Leong also said that in light of the proposed electoral models for the elections of chief executive and the Legislative Council in 2017 and 2020 respectively, “there is practically no way that Hong Kong can see universal and equal suffrage” applied during the vote.
Speaking of the deficiencies in the system, Leong said: “It is indeed a coincidence that the Hong Kong people comes to expect so much from the opposition parties in a system where the opposition is supposed to be irrelevant and ineffective.”
“This is not what the designer of our political system had in mind,” he said.
Speaking along the same lines, Parris Chang (張旭成), professor emeritus of political science at Pennsylvania State University and president of the Taiwan Institute for Political Economic and Strategic Studies, said that although in his opening remarks Legislative Speaker Wang Jin-pyng (王金平) highlighted the need for legislative oversight of the executive, the rules of the game continued to be made by the governing party.

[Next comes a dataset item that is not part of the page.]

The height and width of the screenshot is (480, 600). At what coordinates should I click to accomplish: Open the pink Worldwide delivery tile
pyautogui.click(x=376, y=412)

“Wang, for example, fought really hard for a review of the -Economic Cooperation Framework Agreement [ECFA],” Chang said, “but the Executive Yuan did not allow the legislature to fully review it.”
“Wang said the ruling party should respect the minority, but the government wants the minority to obey the majority,” Chang said.
“I know Wang is a democrat, but his powers are limited,” Chang said, adding that he “worried very much about his [Wang’s] future.”
This imbalance in power, he said, stemmed from the remnants of a Leninist system from which the Chinese Nationalist Party (KMT) emerged.
By breaking his vow not to become party chairman, President Ma Ying-jeou (馬英九) accrued tremendous power, which now allows him to appoint KMT legislators who will toe the party line and ensure his policies are implemented, Chang said.
Both Leong and Chang agreed that the younger generations were frustrated and wanted the government to pay more attention to them.
In Taiwan’s case, Chang said, the benefits of economic -recovery and the ECFA have not trickled down to ordinary Taiwanese, while entry-level salaries for university graduates are far too low for them to afford buying a house.
As a result, he said, the KMT has become worried because young people are deserting the party and voting for the Democratic Progressive Party.
In Hong Kong, Leong pointed to the emergence of the “post-80s” generation, people in their 20s and early 30s who are calling for more political engagement and don’t want power to be limited to a few conglomerates.
Asked whether the “post-80s” generation identified more as Chinese or Hong Kongese, Leong said there was “no question” that they viewed themselves as Chinese, adding that the majority cherished the “one country, two systems” model as a means to secure Hong Kong’s special identity.
On Taiwan’s role as a model of democratization for China, Leong said Taiwan was in an ideal position to help, as it “is part of the country [China].”
“Chinese President Hu Jintao (胡錦濤) cannot say that Ma is a busybody trying to interfere with the People’s Republic of China’s domestic politics,” Leong said, adding that similar calls by US President Barack Obama, for example, would have far less traction as they came from an external element.